• **Task goal**:
Please repeat every entry, keeping each one exactly the same.

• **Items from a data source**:
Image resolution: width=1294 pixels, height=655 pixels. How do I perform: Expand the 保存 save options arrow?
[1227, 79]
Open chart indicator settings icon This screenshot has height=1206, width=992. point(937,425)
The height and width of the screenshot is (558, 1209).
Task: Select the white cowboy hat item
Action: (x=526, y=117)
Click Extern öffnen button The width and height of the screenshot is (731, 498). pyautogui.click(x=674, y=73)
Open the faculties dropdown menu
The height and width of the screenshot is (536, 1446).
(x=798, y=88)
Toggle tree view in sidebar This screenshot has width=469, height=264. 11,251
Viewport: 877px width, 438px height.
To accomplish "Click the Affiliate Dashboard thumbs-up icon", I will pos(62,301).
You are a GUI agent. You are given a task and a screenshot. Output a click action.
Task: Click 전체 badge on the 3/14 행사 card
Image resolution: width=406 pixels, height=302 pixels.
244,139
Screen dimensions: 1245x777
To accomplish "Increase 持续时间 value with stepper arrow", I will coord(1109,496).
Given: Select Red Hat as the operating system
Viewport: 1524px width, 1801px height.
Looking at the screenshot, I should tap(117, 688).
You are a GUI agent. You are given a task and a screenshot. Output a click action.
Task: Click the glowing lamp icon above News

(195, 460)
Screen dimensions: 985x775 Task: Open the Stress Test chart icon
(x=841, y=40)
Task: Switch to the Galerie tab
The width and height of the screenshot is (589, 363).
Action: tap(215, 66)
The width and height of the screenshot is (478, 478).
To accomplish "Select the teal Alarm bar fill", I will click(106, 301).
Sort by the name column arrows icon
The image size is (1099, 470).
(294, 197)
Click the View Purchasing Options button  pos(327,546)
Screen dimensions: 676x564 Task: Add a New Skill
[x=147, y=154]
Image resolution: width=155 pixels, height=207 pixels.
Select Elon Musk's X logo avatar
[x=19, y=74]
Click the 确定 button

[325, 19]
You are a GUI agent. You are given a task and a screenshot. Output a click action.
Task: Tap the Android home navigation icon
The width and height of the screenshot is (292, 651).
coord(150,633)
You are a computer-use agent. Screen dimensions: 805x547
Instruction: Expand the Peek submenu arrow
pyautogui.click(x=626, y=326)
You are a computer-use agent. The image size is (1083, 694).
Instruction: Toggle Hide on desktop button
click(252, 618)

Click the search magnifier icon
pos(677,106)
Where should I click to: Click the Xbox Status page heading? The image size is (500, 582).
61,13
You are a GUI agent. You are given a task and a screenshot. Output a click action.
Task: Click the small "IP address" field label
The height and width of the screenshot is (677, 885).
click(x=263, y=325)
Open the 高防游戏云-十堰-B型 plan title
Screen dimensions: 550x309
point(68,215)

• **Response below**:
Image resolution: width=1294 pixels, height=655 pixels. How do I perform: Expand the 保存 save options arrow?
[1227, 79]
Open chart indicator settings icon This screenshot has height=1206, width=992. point(937,425)
The height and width of the screenshot is (558, 1209).
Task: Select the white cowboy hat item
Action: (x=526, y=117)
Click Extern öffnen button The width and height of the screenshot is (731, 498). pyautogui.click(x=674, y=73)
Open the faculties dropdown menu
The height and width of the screenshot is (536, 1446).
(x=798, y=88)
Toggle tree view in sidebar This screenshot has width=469, height=264. 11,251
Viewport: 877px width, 438px height.
To accomplish "Click the Affiliate Dashboard thumbs-up icon", I will pos(62,301).
You are a GUI agent. You are given a task and a screenshot. Output a click action.
Task: Click 전체 badge on the 3/14 행사 card
Image resolution: width=406 pixels, height=302 pixels.
244,139
Screen dimensions: 1245x777
To accomplish "Increase 持续时间 value with stepper arrow", I will coord(1109,496).
Given: Select Red Hat as the operating system
Viewport: 1524px width, 1801px height.
Looking at the screenshot, I should tap(117, 688).
You are a GUI agent. You are given a task and a screenshot. Output a click action.
Task: Click the glowing lamp icon above News

(195, 460)
Screen dimensions: 985x775 Task: Open the Stress Test chart icon
(x=841, y=40)
Task: Switch to the Galerie tab
The width and height of the screenshot is (589, 363).
Action: tap(215, 66)
The width and height of the screenshot is (478, 478).
To accomplish "Select the teal Alarm bar fill", I will click(106, 301).
Sort by the name column arrows icon
The image size is (1099, 470).
(294, 197)
Click the View Purchasing Options button  pos(327,546)
Screen dimensions: 676x564 Task: Add a New Skill
[x=147, y=154]
Image resolution: width=155 pixels, height=207 pixels.
Select Elon Musk's X logo avatar
[x=19, y=74]
Click the 确定 button

[325, 19]
You are a GUI agent. You are given a task and a screenshot. Output a click action.
Task: Tap the Android home navigation icon
The width and height of the screenshot is (292, 651).
coord(150,633)
You are a computer-use agent. Screen dimensions: 805x547
Instruction: Expand the Peek submenu arrow
pyautogui.click(x=626, y=326)
You are a computer-use agent. The image size is (1083, 694).
Instruction: Toggle Hide on desktop button
click(252, 618)

Click the search magnifier icon
pos(677,106)
Where should I click to: Click the Xbox Status page heading? The image size is (500, 582).
61,13
You are a GUI agent. You are given a task and a screenshot. Output a click action.
Task: Click the small "IP address" field label
The height and width of the screenshot is (677, 885).
click(x=263, y=325)
Open the 高防游戏云-十堰-B型 plan title
Screen dimensions: 550x309
point(68,215)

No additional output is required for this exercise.